昔から手紙や祝電には、言葉以上にその人の思いが込められていると言われる。特に誕生日を祝う手紙の文言には、現在の関係だけでなく将来的な関係への思いも表れるものだ。
北朝鮮の朝鮮中央通信が、ロシアのプーチン大統領の72歳の誕生日に際し、金正恩総書記が祝電でお祝いのメッセージを伝えたと報じたのは10月8日のこと。同通信によれば、祝電には「今後も続く我々の再会と同志的な絆は、新たな全面的発展の軌道に乗った朝ロ(ロ朝)親善と戦略的協力関係の万年の土台をさらに強固にし、地域と世界の平和、国際的正義の守護に積極的に貢献することになる」と綴られ、正恩氏が改めて両国における友好関係の強化を強調したと報じている。
もちろんこれは2人だけのプライベートなやり取りではなく、あらかじめ発表することを織り込み済みで書かれたメッセージなので、文脈からは言葉の奥まで図りすることはできない。

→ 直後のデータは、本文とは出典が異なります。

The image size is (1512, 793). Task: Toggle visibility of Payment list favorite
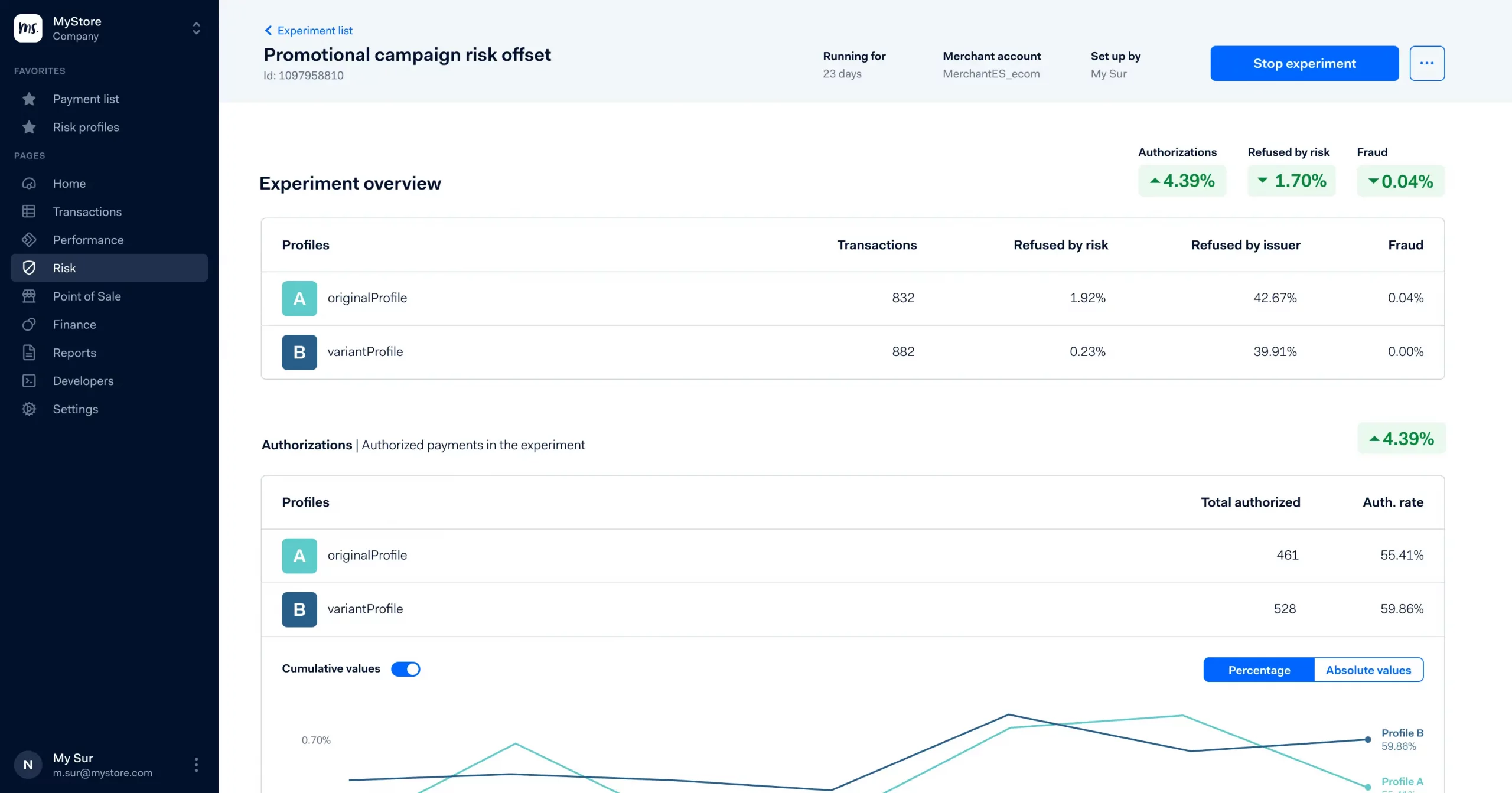pos(29,98)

しかし正恩氏は、6月のプーチン氏の平壌訪問を機に、両国関係が「自主と正義の実現を共通の理念とする不敗の同盟関係、百年大計の戦略的関係」に格上げされたとしており、今回、ウクライナ侵攻に対しても「勝利と栄光の道に導くと信じている。ロシアの軍隊と人民の正義の偉業に対するわれわれの全面的な支持と連帯性を改めて確言する」と、改めてロシアを全面的に支持することを全世界にアピールする形になったのは事実だろう。

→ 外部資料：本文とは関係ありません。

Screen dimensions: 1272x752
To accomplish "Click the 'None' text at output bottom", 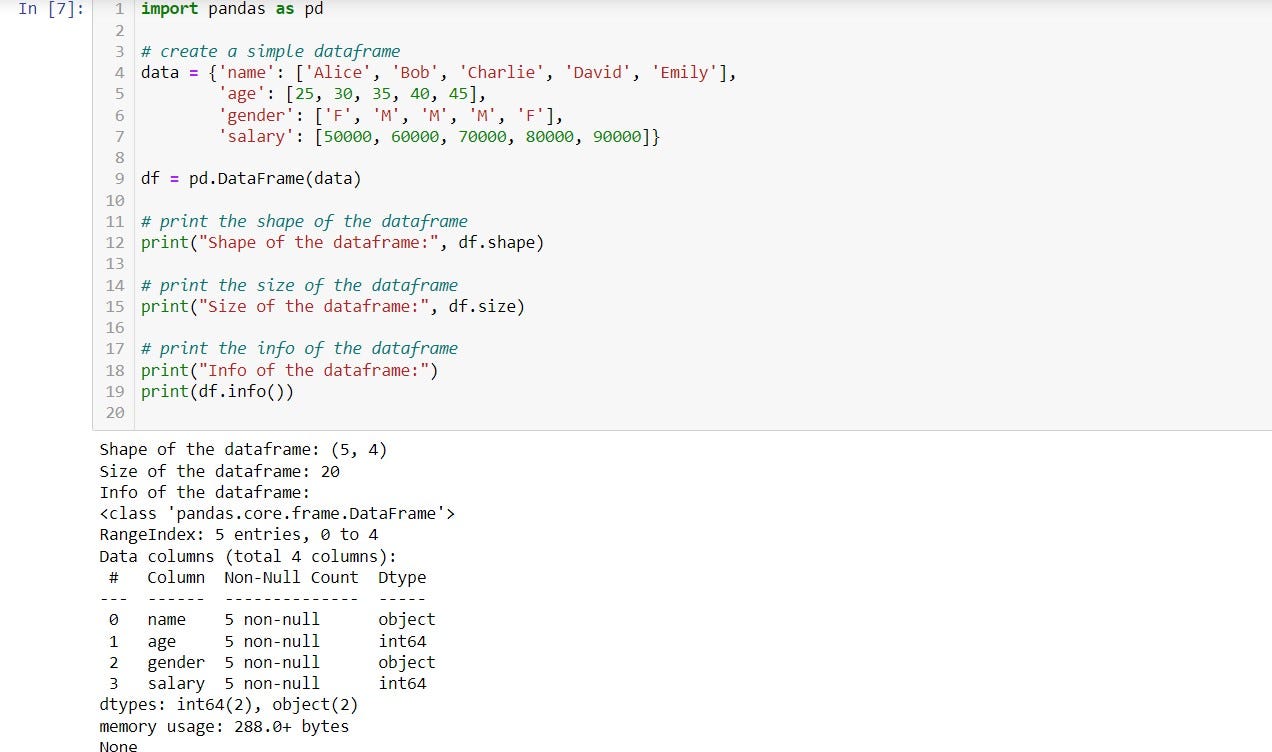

一方、プーチン氏に対する祝電と対照的だったのが、中朝国交樹立75周年を迎えた10月6日、正恩氏が中国の習近平国家主席に送った祝電だ。北朝鮮ウォッチャーの話。
「正恩氏は、今年の習主席の誕生日(6月15日)には祝電を送っていませんが、昨年の古稀(70歳)での祝電にもすでに『友好』『連帯』といった表明がなかったことで、両首脳の不協和音が噂され始めていた。そして今年に入り中国側による北朝鮮の密輸取り締まり強化や輸出制限などもあり、両国関係のさららなる悪化が伝えられるようになった。そんな背景もあり、国交樹立70周年で習主席に送られた祝電では『尊敬する総書記同志』としていたものが75周年では『尊敬する』が省かれている。ここに正恩氏の習主席に対する現在の気持ちが表れていると言っていいでしょう」
しかも、プーチン氏は単に72歳の誕生日を迎えただけで区切りの年齢であるわけでもない。そんなところにも、3国間の関係が如実に出ているというわけだ。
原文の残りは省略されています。